Ana, a nurse in California, said her hospital denied her paid time off to quarantine after she said she contracted COVID-19 at work. The single mom described the heartbreak she felt being only able to watch her young children, ages 4 and 1, play through her bedroom window. 

An Oklahoma ER and ICU nurse called me alongside her mom, crying as she described her anxiety of contracting COVID-19 through her torn, reused masks and transmitting it to her loved ones. Another ICU nurse in Michigan said she's often the only one on her floor with more than a year's experience because many long-time staffers quit.  

One nurse in Illinois who had cancer told me she quit her job after 42 years because she feared for her safety. (Business Insider confirmed the identities of nurses who wished to remain anonymous to protect their jobs). 
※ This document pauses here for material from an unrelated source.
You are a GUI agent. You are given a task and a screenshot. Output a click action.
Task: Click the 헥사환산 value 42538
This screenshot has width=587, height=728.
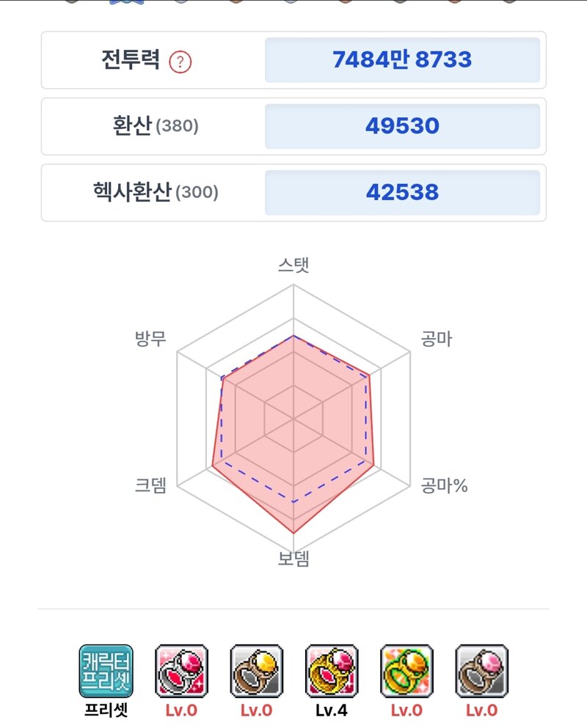[402, 192]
Read more: Meet the 19 key scientists, executives, and leaders responsible for pushing coronavirus vaccines across the finish line

"We're used to seeing death in the healthcare field, but not at this level," Sarah Curran, an ICU nurse in Michigan, told me. "It's every single day now, instead of before where it would be like, 'Oh, okay, that person died, that was unexpected.' But now it's getting to the point where it's every day."
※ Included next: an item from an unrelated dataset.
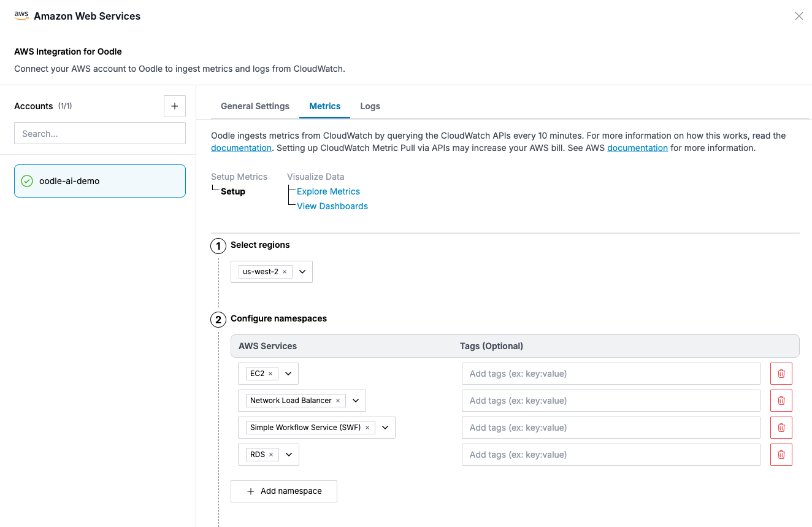Image resolution: width=812 pixels, height=527 pixels.
Task: Delete the RDS namespace row via trash icon
Action: [x=781, y=454]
Characters in "Grey's Anatomy" echoed some of these experiences. Surgeons treating COVID-19 patients like Meredith Grey (Ellen Pompeo) and Miranda Bailey (Chandra Wilson) talk to their kids through phone cameras while they isolate in hotels. Half of the hospital's new interns quit after one day.  
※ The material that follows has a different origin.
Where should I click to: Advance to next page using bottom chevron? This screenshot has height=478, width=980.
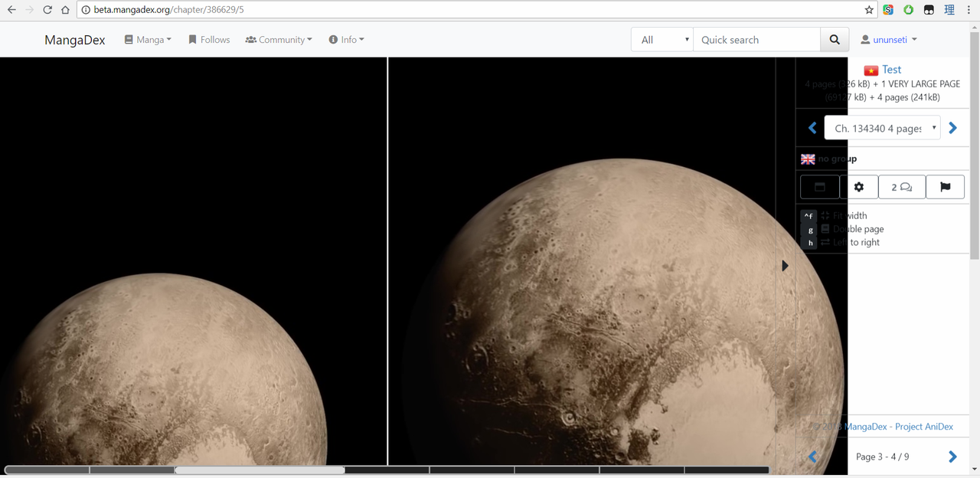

Read more: The home care industry is booming amid the pandemic. Here are the 4 startups raking in the most VC funding during a record-breaking year for the industry.

Protagonist Meredith Grey knocked over equipment and sobbed after watching her patient die in the COVID-19 intensive care unit while his wife of 62-years waited outside.

"Who died?" another character asked, to which she replied, "Everyone."

"Grey's Anatomy" alludes to how the pandemic could have long-lasting impacts on healthcare.

When Richard Webber said healthcare workers doing their best "wasn't enough," I believe the character was alluding to the lack of support doctors and nurses received from healthcare institutions this year.

Frontline healthcare workers have told me hospitals and governments failed at providing paid sick leave, enough tests, and adequate hospital equipment to safely treat COVID-19 patients, highlighted through dystopian reports of American nurses treating patients while wearing garbage bags.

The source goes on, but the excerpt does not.